— Start DATASET —

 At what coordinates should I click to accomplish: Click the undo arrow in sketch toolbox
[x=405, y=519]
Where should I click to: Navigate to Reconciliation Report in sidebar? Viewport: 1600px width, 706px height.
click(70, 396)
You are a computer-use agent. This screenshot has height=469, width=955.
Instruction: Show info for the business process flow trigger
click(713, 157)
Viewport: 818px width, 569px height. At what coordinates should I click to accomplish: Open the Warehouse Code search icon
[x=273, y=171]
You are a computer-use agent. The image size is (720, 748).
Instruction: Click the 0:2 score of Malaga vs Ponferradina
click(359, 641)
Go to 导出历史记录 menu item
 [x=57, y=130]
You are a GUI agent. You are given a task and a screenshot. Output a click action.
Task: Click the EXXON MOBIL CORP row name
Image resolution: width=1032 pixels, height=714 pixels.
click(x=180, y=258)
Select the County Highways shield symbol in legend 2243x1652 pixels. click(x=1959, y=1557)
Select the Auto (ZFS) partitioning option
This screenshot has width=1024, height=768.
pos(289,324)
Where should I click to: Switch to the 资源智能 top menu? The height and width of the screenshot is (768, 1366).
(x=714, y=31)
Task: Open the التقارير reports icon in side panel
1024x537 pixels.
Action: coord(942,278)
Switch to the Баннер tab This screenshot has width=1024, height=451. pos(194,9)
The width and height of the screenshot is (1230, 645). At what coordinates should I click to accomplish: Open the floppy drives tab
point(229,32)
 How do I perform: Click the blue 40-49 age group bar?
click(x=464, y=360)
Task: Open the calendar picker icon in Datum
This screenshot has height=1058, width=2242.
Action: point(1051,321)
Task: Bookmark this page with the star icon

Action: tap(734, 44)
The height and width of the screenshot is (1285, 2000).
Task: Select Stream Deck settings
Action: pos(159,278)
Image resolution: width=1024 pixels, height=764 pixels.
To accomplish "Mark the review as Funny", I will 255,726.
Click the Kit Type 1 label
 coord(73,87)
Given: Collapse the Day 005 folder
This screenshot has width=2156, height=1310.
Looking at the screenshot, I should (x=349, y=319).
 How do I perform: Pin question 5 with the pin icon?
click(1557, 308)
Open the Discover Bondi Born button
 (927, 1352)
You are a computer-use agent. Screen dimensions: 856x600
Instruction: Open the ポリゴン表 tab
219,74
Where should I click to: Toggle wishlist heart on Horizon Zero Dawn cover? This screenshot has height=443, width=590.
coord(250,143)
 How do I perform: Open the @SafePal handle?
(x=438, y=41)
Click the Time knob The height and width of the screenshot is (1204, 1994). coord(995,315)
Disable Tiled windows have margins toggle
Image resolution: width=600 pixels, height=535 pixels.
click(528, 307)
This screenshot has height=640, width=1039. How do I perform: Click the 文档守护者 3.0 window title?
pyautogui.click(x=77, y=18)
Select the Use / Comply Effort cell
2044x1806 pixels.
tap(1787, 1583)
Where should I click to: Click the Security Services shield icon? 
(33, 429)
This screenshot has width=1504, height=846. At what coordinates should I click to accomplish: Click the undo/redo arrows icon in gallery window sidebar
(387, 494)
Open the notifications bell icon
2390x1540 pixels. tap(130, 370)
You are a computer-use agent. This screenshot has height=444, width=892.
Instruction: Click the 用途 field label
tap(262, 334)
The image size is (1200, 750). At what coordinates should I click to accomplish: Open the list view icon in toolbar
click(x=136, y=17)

— End DATASET —

§ SHORT TASK:
Return every row above verbatim, with no change to any character.

§ ANSWER TO THIS EXERCISE:
 At what coordinates should I click to accomplish: Click the undo arrow in sketch toolbox
[x=405, y=519]
Where should I click to: Navigate to Reconciliation Report in sidebar? Viewport: 1600px width, 706px height.
click(70, 396)
You are a computer-use agent. This screenshot has height=469, width=955.
Instruction: Show info for the business process flow trigger
click(713, 157)
Viewport: 818px width, 569px height. At what coordinates should I click to accomplish: Open the Warehouse Code search icon
[x=273, y=171]
You are a computer-use agent. The image size is (720, 748).
Instruction: Click the 0:2 score of Malaga vs Ponferradina
click(359, 641)
Go to 导出历史记录 menu item
 [x=57, y=130]
You are a GUI agent. You are given a task and a screenshot. Output a click action.
Task: Click the EXXON MOBIL CORP row name
Image resolution: width=1032 pixels, height=714 pixels.
click(x=180, y=258)
Select the County Highways shield symbol in legend 2243x1652 pixels. click(x=1959, y=1557)
Select the Auto (ZFS) partitioning option
This screenshot has width=1024, height=768.
pos(289,324)
Where should I click to: Switch to the 资源智能 top menu? The height and width of the screenshot is (768, 1366).
(x=714, y=31)
Task: Open the التقارير reports icon in side panel
1024x537 pixels.
Action: coord(942,278)
Switch to the Баннер tab This screenshot has width=1024, height=451. pos(194,9)
The width and height of the screenshot is (1230, 645). At what coordinates should I click to accomplish: Open the floppy drives tab
point(229,32)
 How do I perform: Click the blue 40-49 age group bar?
click(x=464, y=360)
Task: Open the calendar picker icon in Datum
This screenshot has height=1058, width=2242.
Action: point(1051,321)
Task: Bookmark this page with the star icon

Action: tap(734, 44)
The height and width of the screenshot is (1285, 2000).
Task: Select Stream Deck settings
Action: pos(159,278)
Image resolution: width=1024 pixels, height=764 pixels.
To accomplish "Mark the review as Funny", I will 255,726.
Click the Kit Type 1 label
 coord(73,87)
Given: Collapse the Day 005 folder
This screenshot has width=2156, height=1310.
Looking at the screenshot, I should (x=349, y=319).
 How do I perform: Pin question 5 with the pin icon?
click(1557, 308)
Open the Discover Bondi Born button
 (927, 1352)
You are a computer-use agent. Screen dimensions: 856x600
Instruction: Open the ポリゴン表 tab
219,74
Where should I click to: Toggle wishlist heart on Horizon Zero Dawn cover? This screenshot has height=443, width=590.
coord(250,143)
 How do I perform: Open the @SafePal handle?
(x=438, y=41)
Click the Time knob The height and width of the screenshot is (1204, 1994). coord(995,315)
Disable Tiled windows have margins toggle
Image resolution: width=600 pixels, height=535 pixels.
click(528, 307)
This screenshot has height=640, width=1039. How do I perform: Click the 文档守护者 3.0 window title?
pyautogui.click(x=77, y=18)
Select the Use / Comply Effort cell
2044x1806 pixels.
tap(1787, 1583)
Where should I click to: Click the Security Services shield icon? 
(33, 429)
This screenshot has width=1504, height=846. At what coordinates should I click to accomplish: Click the undo/redo arrows icon in gallery window sidebar
(387, 494)
Open the notifications bell icon
2390x1540 pixels. tap(130, 370)
You are a computer-use agent. This screenshot has height=444, width=892.
Instruction: Click the 用途 field label
tap(262, 334)
The image size is (1200, 750). At what coordinates should I click to accomplish: Open the list view icon in toolbar
click(x=136, y=17)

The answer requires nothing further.